Moscou ne voulait pas d’une Ukraine de plus en plus inféodée à l’Europe et à l’OTAN ; c’est-à-dire aux USA. Kiev, au moins dans sa partie occidentale, s’est toujours méfiée de la tutelle du Kremlin ; la grande famine orchestrée par Joseph Staline entre 1932 et 1933 a évidemment laissé des souvenirs.

Mais que la rédaction du Time fasse sienne une vision eschatologique qui opposerait « la démocratie et la paix » à la barbarie cosaque, voilà qui paraît à la fois bien léger et passablement irresponsable, même si cette sémantique est aujourd’hui reprise par la grande majorité du monde politico-médiatique. Avec quelques exceptions, toutefois. Ségolène Royal et Marine Le Pen, par exemple, qui appellent à négocier au plus vite et, dans une très très moindre mesure, Emmanuel Macron ; reconnaissons-lui au moins ça.

Pour le reste, une question se pose : qui est vraiment Volodymyr Zelensky ? Un chevalier blanc ayant défié une corruption endémique ? Un héraut devenu héros ? Comme toujours, la vérité se trouve à mi-chemin. Résumons.

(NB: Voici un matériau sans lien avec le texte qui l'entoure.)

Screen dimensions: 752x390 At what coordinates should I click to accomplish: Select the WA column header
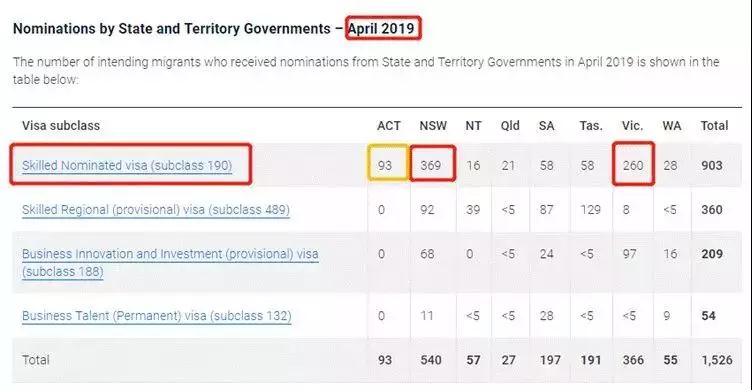(671, 126)
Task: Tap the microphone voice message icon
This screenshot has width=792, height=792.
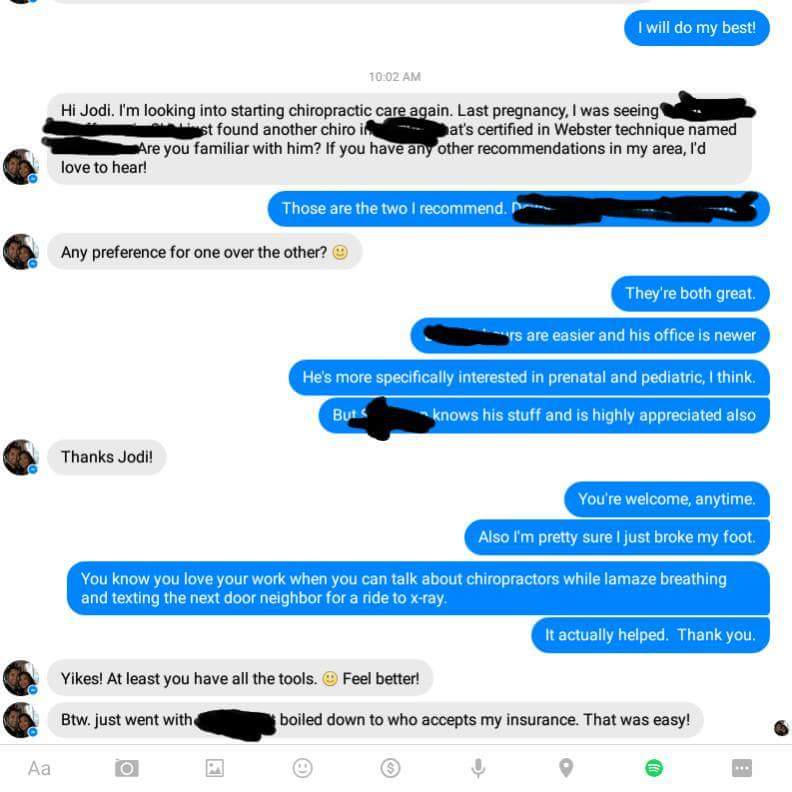Action: pyautogui.click(x=478, y=768)
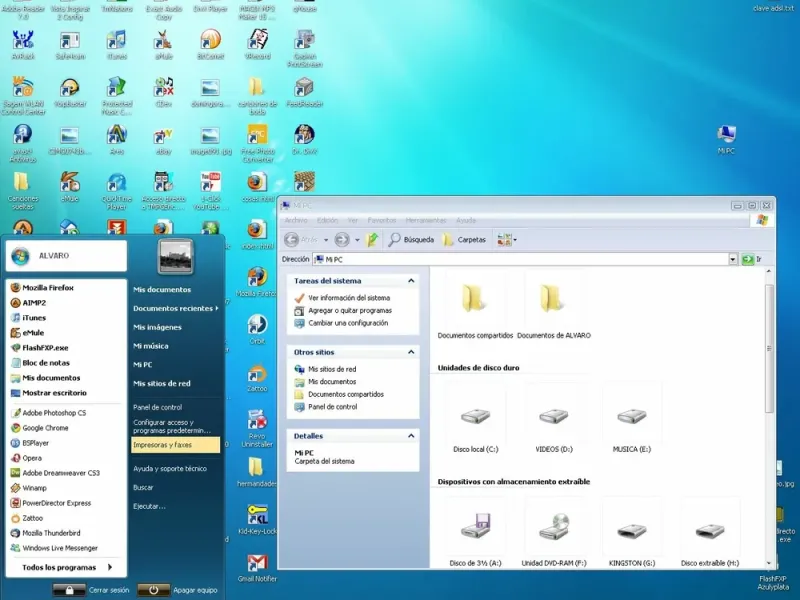Viewport: 800px width, 600px height.
Task: Launch Gmail Notifier desktop shortcut
Action: click(257, 564)
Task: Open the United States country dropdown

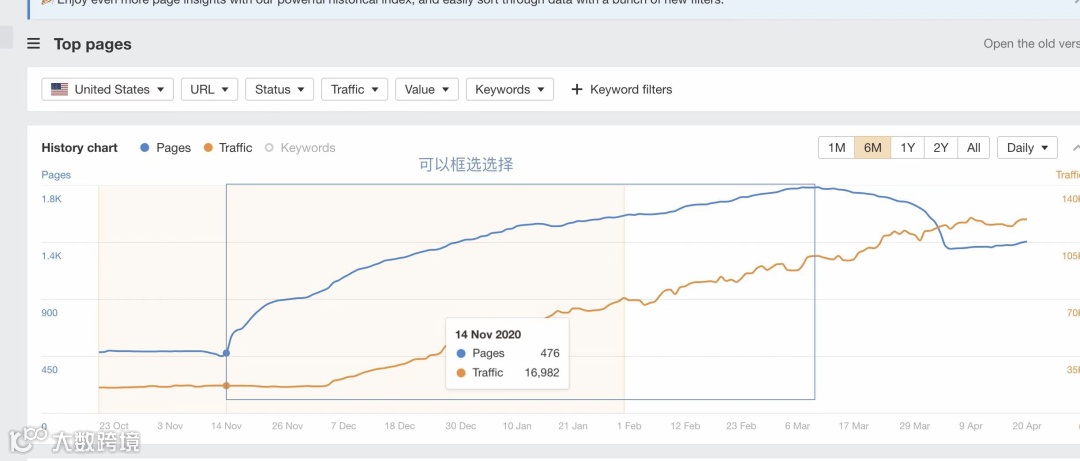Action: pos(108,89)
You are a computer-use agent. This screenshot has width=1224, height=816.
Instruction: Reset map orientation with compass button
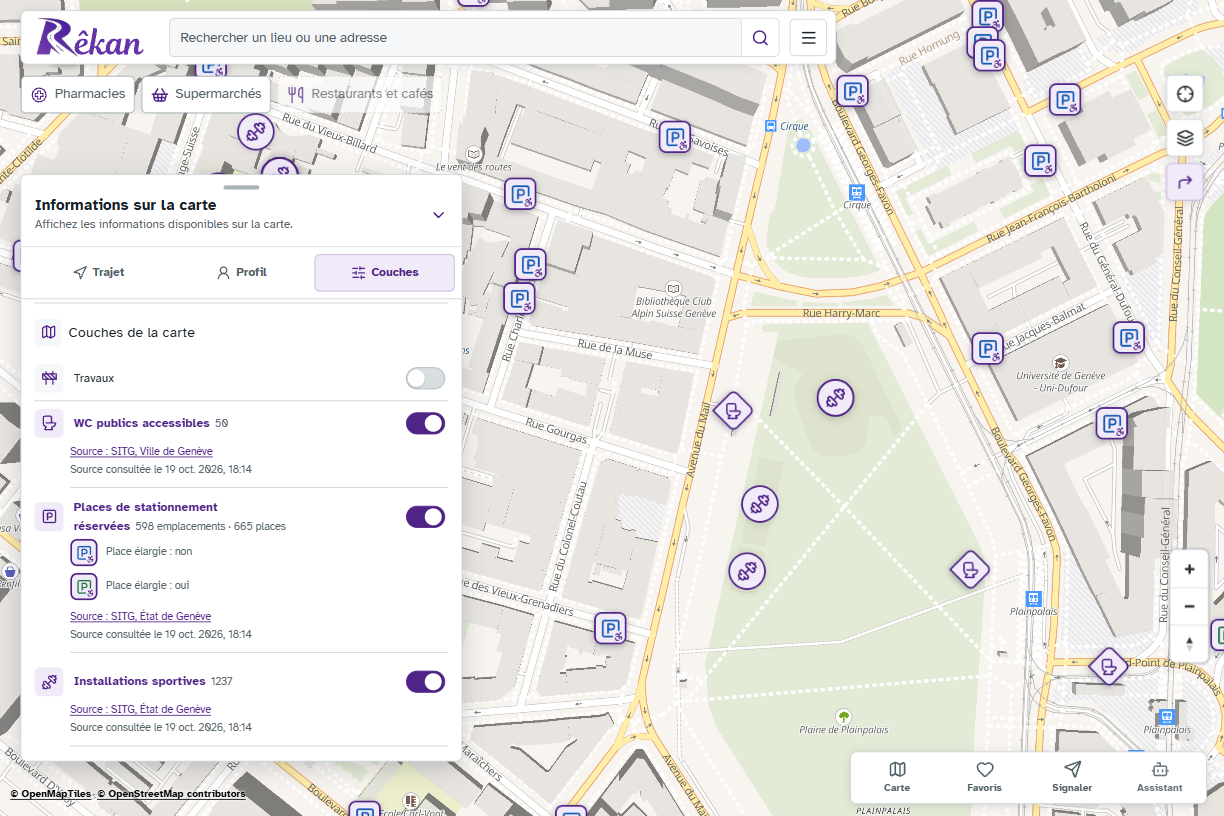[x=1189, y=643]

Volodymyr Zelensky, c’est une sorte de Cyril Hanouna qui aurait réussi. Il se fait connaître à la télévision, non pour une émission de débats, mais par une série, Serviteur du peuple, dans laquelle il incarne le rôle d’un professeur intègre, Vasyl Holoborodko, parvenant à se faire élire président de la République contre des élites corrompues. La troisième saison est diffusée en 2019, juste avant l’élection présidentielle le voyant parvenir aux plus hautes fonctions de l’État ukrainien, battant largement le président sortant, Petro Porochenko, affairiste pro-européen.

Mais derrière le conte de fées, il y a la réalité. Serviteur du peuple est diffusée par la chaîne 1+1, propriété d’un des plus grands oligarques du pays : le multimilliardaire Ihor Kolomoïsky, personnage plus que trouble. Tout comme paraît tout aussi trouble le train de vie de Volodymyr y, épinglé dans le scandale des Pandora Papers l’ayant obligé à s’expliquer sur l’acquisition de trois propriétés en plein cœur de Londres et d’une multitude de sociétés offshore. D’où l’interrogation, en 2020, d’Atlantic Council, centre d’analyse américain : « Volodymyr Zelensky, serviteur du peuple ou serviteur des oligarques ? »

Dans sa politique étrangère, notons que l’homme sait demeurer prudent. À la fois pour et contre le puissant voisin russe, entendant se rapprocher de l’Europe et de l’OTAN, mais pas trop. Bref, un ludion. Mais qui se révèlera lors des premiers jours du conflit. Alors que les USA lui proposent de l’exfiltrer en lieu sûr, il aura ces mots : « Le combat est ici, à Kiev. J’ai besoin de munitions, pas d’un chauffeur. » Quoi qu’on puisse penser de ce jeune président, que l’anecdote ait été mise en scène ou pas, voilà qui ne manquait pas d’une certaine classe.

Cet article a été mis à jour pour la dernière fois le 09/12/2022 à 17:40.

8345 vues

08 décembre 2022 à 17:08

La possibilité d'ajouter de nouveaux commentaires a été désactivée.

49 commentaires

  1. Qui est Zelinsky ? Un saltimbanque de bas niveau devenu la marionnette du chef Yankee.
    On connait tristement le sort des marionnettes dans l’histoire.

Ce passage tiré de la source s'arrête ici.